The stress hormone cortisol is significantly altered in PTSD patients, and may underlie their difficulties in extinguishing traumatic memories. Following studies that showed glucocorticoids (of which cortisol is the human form) reduced “freezing” behavior in fear-conditioned rats, Suris received NARSAD funding for a trial with a small group of combat veterans with PTSD. The target was a cluster of symptoms called avoidance behaviors, which are thought to be the most characteristic and predictive of PTSD.

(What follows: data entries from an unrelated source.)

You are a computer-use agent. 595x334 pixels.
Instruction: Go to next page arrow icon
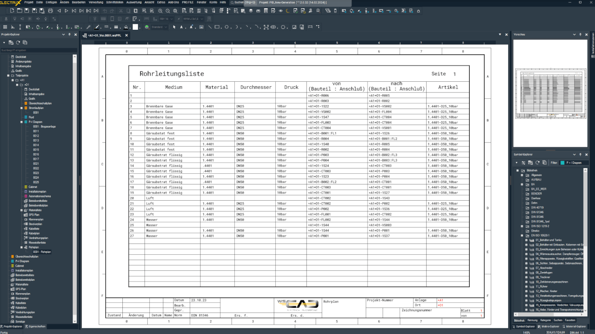66,11
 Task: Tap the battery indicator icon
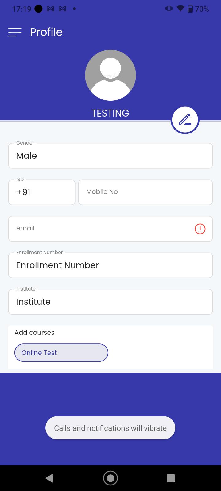point(190,9)
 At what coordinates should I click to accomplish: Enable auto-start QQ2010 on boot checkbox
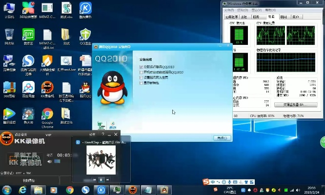[x=142, y=72]
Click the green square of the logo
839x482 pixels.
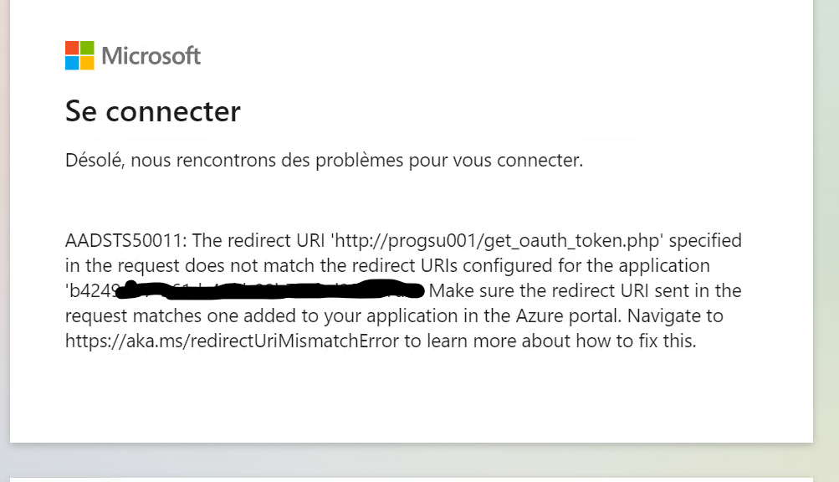click(x=87, y=49)
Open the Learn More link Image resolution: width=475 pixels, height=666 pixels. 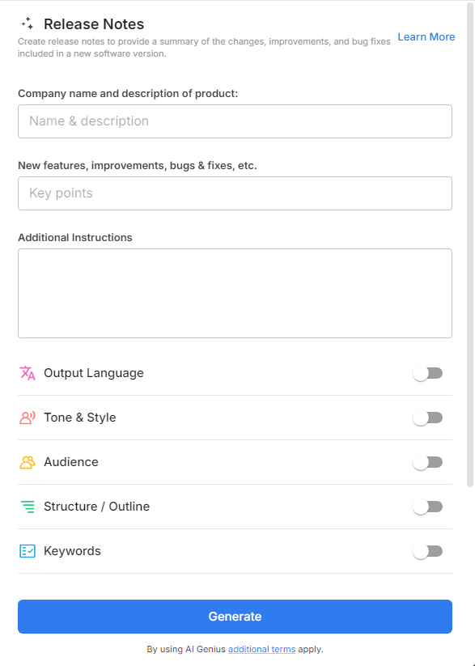click(x=426, y=36)
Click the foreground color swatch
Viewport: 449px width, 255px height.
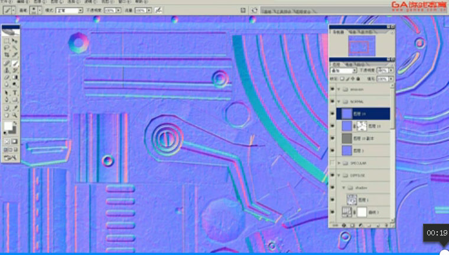(8, 125)
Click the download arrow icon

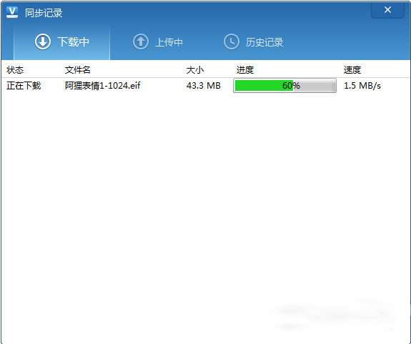point(43,41)
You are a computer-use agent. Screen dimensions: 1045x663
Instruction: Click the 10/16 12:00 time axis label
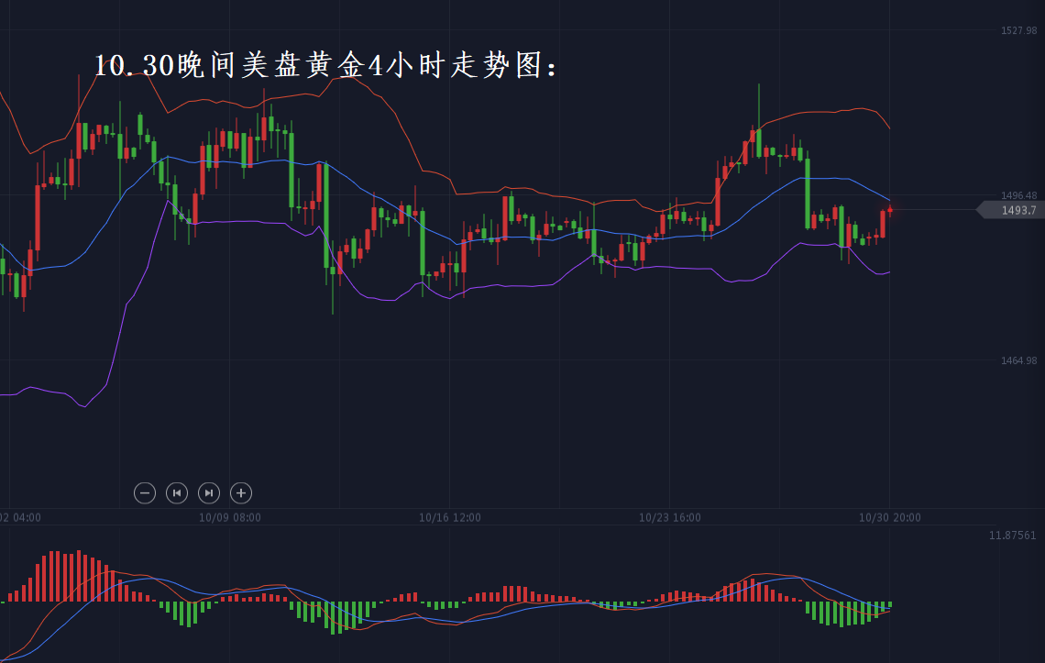pos(449,517)
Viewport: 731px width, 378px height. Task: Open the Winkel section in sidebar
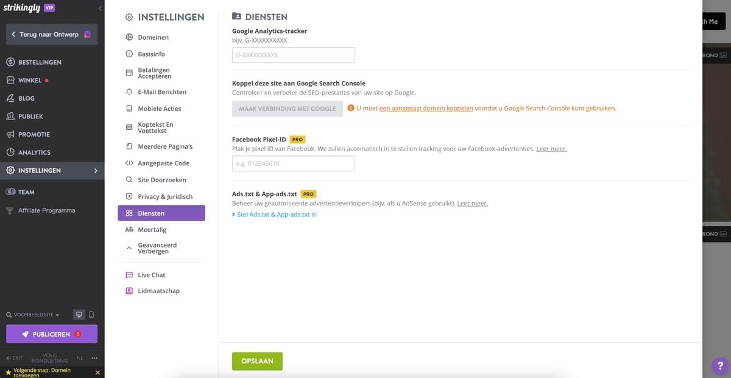tap(29, 80)
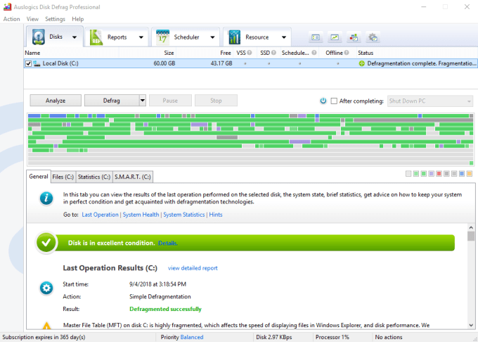Image resolution: width=478 pixels, height=342 pixels.
Task: Click the Analyze button
Action: [56, 101]
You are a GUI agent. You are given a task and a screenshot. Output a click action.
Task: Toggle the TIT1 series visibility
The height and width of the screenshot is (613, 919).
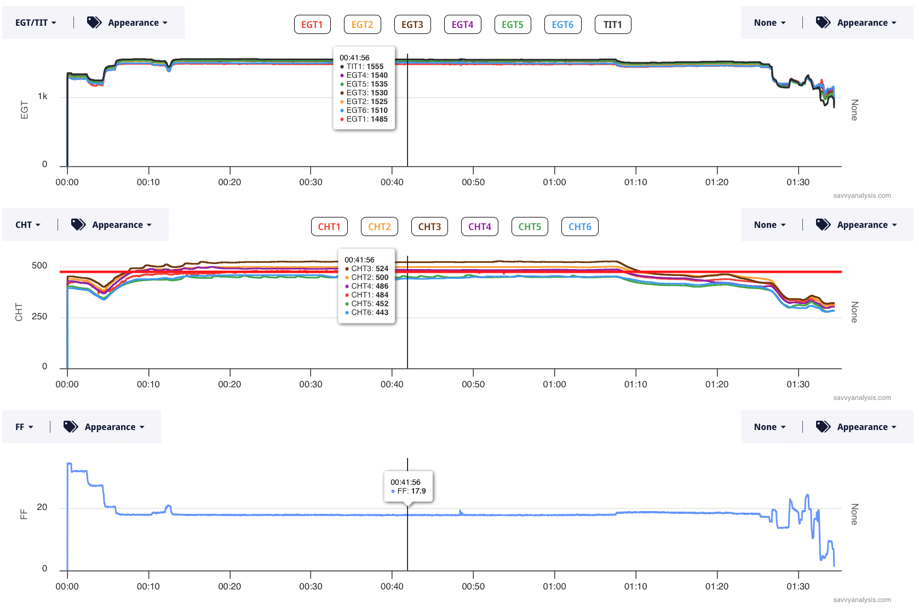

The trial, which combined one cortisol administration with a 30-second exposure to the trauma script, appeared to achieve memory extinction, but the effect was transient. In her current study, supported by the VA, Suris will be testing 88 men with four successive treatments, once a week over four weeks. “Our thought,” she says, “is that if we can do it more than once the effect may be more stable.”
Initially, Suris had intended to limit the trial to male subjects because women’s cortisol levels vary with their menstrual cycle. But, she says, “we’re seeing so many women coming back from Iraq and Afghanistan with PTSD that we’ve decided to do a pilot study with just 10 women to see how their cortisol levels impact treatment.” Women vets, Suris says, have symptoms that may be combat-related or may be the result of sexual trauma. “Research indicates that for women who’ve had exposure to both, rape is more predictive of PTSD than combat.”
Suris often finds a co-morbid diagnosis of PTSD and depression in women vets. The difference with similar findings in male vets — and between women sexually assaulted in the military vs. those attacked in civilian life — is that military women often must continue working alongside their assailant. Among the female vets she has been observing, Suris says around 80 percent have both PTSD and depression, and both are predictive of suicide ideation. “But preliminary data analyses in this sample indicate that it’s not the PTSD that’s driving suicidal ideation and acting out, it’s the depression.”
In the intervention study that Suris is just completing, the primary goal is to test the effectiveness of cognitive processing therapy. CPT is a form of cognitive behavior therapy (see p. 3) often effective in civilians. “But the experience of sexual trauma while on active duty is inherently different from civilian rape and assault,” Suris explains. “The results of this study will provide a better understanding of how and if civilian treatments for PTSD need to be adapted for veterans.”